Liu Chang-Hai, Zheng Shanshan, Wang Shisheng, Wu Dongbo, Jiang Wei, Zeng Qingmin, Wei Yi, Zhang Yong, Tang Hong
Center of Infectious Diseases, West China Hospital, Sichuan University, Chengdu 610041, China.
Division of Infectious Diseases, State Key Laboratory of Biotherapy and Center of Infectious Disease, West China Hospital, Sichuan University, Chengdu 610041, China.
Diagnostics (Basel). 2022 Jun 7;12(6):1412. doi: 10.3390/diagnostics12061412.
Background: In patients with metabolic-associated fatty liver disease (MAFLD), hepatic steatosis is the first step of diagnosis, and it is a risk predictor that independently predicts insulin resistance, cardiovascular risk, and mortality. Urine biomarkers have the advantage of being less complex, with a lower dynamic range and fewer technical challenges, in comparison to blood biomarkers. Methods: Hepatic steatosis was measured by magnetic resonance imaging (MRI), which measured the proton density fat fraction (MRI-PDFF). Mild hepatic steatosis was defined as MRI-PDFF 5−10% and severe hepatic steatosis was defined as MRI-PDFF > 10%. Results: MAFLD patients with any kidney diseases were excluded. There were 53 proteins identified by mass spectrometry with significantly different expressions among the healthy control, mild steatosis, and severe steatosis patients. Gene Ontology (GO) and the Kyoto Encyclopedia of Genes and Genomes (KEGG) analyses of these significantly changed urinary molecular features correlated with the liver, resulting in the dysregulation of carbohydrate derivative/catabolic/glycosaminoglycan/metabolic processes, insulin-like growth factor receptor levels, inflammatory responses, the PI3K−Akt signaling pathway, and cholesterol metabolism. Urine alpha-1-acid glycoprotein 1 (ORM1) and ceruloplasmin showed the most significant correlation with the clinical parameters of MAFLD status, including liver fat content, fibrosis, ALT, triglycerides, glucose, HOMA-IR, and C-reactive protein. According to ELISA and western blot (30 urine samples, normalized to urine creatinine), ceruloplasmin (ROC 0.78, p = 0.034) and ORM1 (ROC 0.87, p = 0.005) showed moderate diagnostic accuracy in distinguishing mild steatosis from healthy controls. Ceruloplasmin (ROC 0.79, p = 0.028) and ORM1 (ROC 0.81, p = 0.019) also showed moderate diagnostic accuracy in distinguishing severe steatosis from mild steatosis. Conclusions: Ceruloplasmin and ORM1 are potential biomarkers in distinguishing mild and severe steatosis in MAFLD patients.

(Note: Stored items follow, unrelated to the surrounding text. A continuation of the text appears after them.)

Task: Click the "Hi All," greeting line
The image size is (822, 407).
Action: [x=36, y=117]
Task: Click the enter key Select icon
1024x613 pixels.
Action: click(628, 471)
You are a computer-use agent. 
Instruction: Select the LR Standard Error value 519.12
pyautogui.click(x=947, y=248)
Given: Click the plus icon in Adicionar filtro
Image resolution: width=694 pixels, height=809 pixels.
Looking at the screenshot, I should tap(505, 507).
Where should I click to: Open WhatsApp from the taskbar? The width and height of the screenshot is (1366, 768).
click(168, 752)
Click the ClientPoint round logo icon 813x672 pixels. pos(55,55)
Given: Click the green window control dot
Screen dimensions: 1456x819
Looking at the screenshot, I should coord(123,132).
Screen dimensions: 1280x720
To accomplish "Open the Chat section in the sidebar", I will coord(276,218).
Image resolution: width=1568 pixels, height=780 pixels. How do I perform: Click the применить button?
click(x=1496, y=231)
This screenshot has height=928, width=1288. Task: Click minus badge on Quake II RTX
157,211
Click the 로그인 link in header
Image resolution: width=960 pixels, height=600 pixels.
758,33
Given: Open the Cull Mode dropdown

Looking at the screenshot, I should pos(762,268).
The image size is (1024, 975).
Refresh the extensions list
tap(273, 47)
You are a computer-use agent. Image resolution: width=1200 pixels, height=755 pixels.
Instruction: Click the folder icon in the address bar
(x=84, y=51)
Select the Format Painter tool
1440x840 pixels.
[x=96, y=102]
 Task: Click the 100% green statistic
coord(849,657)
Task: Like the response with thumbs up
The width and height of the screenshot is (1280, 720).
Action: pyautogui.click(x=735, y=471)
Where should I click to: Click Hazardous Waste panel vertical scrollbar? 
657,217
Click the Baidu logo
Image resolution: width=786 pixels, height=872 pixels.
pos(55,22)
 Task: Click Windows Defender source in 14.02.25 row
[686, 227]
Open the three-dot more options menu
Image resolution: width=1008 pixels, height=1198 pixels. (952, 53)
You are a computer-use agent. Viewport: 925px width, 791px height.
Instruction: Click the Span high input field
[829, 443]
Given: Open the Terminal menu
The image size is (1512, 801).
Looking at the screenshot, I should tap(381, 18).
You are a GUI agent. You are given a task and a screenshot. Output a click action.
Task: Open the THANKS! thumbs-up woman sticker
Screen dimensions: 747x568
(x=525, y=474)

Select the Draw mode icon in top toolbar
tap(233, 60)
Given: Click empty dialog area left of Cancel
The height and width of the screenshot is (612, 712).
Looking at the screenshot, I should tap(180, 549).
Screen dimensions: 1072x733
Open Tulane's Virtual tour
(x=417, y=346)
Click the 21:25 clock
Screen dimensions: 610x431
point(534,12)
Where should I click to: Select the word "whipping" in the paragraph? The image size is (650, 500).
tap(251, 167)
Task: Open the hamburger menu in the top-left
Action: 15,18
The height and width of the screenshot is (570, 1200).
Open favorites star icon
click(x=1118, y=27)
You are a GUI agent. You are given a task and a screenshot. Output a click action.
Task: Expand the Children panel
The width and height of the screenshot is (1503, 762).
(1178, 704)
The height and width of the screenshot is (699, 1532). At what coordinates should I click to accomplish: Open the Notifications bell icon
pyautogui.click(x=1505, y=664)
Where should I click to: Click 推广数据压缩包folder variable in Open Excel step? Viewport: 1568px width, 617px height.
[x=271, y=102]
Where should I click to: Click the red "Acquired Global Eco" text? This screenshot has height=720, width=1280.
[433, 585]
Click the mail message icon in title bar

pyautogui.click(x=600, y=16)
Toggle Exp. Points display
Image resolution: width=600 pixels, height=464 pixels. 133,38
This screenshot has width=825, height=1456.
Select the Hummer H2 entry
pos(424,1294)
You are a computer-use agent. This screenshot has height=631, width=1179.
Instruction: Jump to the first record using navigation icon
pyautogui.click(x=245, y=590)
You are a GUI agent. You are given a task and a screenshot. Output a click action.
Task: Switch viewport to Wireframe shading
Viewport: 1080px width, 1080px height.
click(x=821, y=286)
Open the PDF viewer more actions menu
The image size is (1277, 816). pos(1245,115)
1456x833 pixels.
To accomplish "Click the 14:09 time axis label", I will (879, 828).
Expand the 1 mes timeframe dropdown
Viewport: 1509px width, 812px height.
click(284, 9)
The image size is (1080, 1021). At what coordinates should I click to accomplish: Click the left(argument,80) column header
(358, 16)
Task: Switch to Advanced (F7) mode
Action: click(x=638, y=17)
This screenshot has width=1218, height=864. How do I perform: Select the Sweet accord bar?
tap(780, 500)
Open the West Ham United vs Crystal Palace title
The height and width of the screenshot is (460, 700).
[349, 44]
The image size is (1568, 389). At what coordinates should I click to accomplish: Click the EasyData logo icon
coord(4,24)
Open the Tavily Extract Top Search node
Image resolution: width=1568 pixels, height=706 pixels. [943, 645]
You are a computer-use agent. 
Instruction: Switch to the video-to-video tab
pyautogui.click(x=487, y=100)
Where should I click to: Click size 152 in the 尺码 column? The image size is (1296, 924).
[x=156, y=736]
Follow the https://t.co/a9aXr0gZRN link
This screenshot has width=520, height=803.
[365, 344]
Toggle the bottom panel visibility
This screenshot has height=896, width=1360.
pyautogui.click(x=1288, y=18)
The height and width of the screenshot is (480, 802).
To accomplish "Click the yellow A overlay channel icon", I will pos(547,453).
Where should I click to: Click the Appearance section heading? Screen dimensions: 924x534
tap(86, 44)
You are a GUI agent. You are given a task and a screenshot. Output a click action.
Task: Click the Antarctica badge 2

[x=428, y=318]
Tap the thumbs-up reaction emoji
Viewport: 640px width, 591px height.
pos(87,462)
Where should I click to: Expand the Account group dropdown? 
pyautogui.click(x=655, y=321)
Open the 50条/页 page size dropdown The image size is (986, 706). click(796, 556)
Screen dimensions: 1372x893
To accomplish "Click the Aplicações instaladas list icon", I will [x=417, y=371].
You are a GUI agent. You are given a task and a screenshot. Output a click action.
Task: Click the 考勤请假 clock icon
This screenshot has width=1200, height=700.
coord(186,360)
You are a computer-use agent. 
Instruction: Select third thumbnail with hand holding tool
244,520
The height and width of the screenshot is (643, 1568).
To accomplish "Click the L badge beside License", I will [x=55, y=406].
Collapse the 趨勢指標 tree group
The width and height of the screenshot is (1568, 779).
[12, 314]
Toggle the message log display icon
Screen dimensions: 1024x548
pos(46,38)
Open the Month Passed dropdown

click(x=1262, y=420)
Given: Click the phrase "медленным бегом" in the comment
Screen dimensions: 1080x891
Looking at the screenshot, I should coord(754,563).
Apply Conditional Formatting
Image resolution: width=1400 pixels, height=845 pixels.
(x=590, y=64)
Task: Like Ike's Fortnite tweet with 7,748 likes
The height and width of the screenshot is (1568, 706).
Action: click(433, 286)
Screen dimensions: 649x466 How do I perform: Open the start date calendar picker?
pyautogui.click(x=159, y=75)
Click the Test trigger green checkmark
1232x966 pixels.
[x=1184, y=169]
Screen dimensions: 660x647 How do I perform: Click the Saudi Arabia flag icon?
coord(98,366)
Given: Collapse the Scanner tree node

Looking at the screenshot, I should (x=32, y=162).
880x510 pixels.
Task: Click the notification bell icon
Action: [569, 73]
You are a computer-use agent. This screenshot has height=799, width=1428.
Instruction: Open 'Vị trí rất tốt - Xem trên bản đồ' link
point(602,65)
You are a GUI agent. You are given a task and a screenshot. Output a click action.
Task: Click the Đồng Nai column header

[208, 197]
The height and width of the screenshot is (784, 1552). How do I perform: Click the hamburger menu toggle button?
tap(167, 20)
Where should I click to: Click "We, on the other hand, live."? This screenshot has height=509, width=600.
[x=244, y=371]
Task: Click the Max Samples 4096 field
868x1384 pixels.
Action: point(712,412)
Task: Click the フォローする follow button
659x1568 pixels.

在代谢相关脂肪性肝病(MAFLD)患者中,肝脂肪变性是诊断的第一步,并且是独立预测胰岛素抵抗、心血管风险和死亡率的风险指标。与血液生物标志物相比,尿液生物标志物具有复杂性较低、动态范围较小和技术挑战较少的优势。方法:通过磁共振成像(MRI)测量肝脂肪变性,MRI测量质子密度脂肪分数(MRI-PDFF)。轻度肝脂肪变性定义为MRI-PDFF为5%-10%,重度肝脂肪变性定义为MRI-PDFF>10%。结果:排除患有任何肾脏疾病的MAFLD患者。通过质谱鉴定出53种蛋白质,其在健康对照、轻度脂肪变性和重度脂肪变性患者之间具有显著不同的表达。对这些与肝脏相关的显著变化的尿液分子特征进行基因本体论(GO)和京都基因与基因组百科全书(KEGG)分析,导致碳水化合物衍生物/分解代谢/糖胺聚糖/代谢过程、胰岛素样生长因子受体水平、炎症反应、PI3K-Akt信号通路和胆固醇代谢失调。尿α-1-酸性糖蛋白1(ORM1)和铜蓝蛋白与MAFLD状态的临床参数(包括肝脂肪含量、纤维化、谷丙转氨酶、甘油三酯、葡萄糖、胰岛素抵抗指数(HOMA-IR)和C反应蛋白)显示出最显著的相关性。根据酶联免疫吸附测定(ELISA)和蛋白质印迹法(30份尿液样本,以尿肌酐标准化),铜蓝蛋白(受试者工作特征曲线下面积(ROC)为0.78,p=0.034)和ORM1(ROC为0.87,p=0.005)在区分轻度脂肪变性与健康对照方面显示出中等诊断准确性。铜蓝蛋白(ROC为0.79,p=0.028)和ORM1(ROC为0.81,p=0.019)在区分重度脂肪变性与轻度脂肪变性方面也显示出中等诊断准确性。结论:铜蓝蛋白和ORM1是区分MAFLD患者轻度和重度脂肪变性的潜在生物标志物。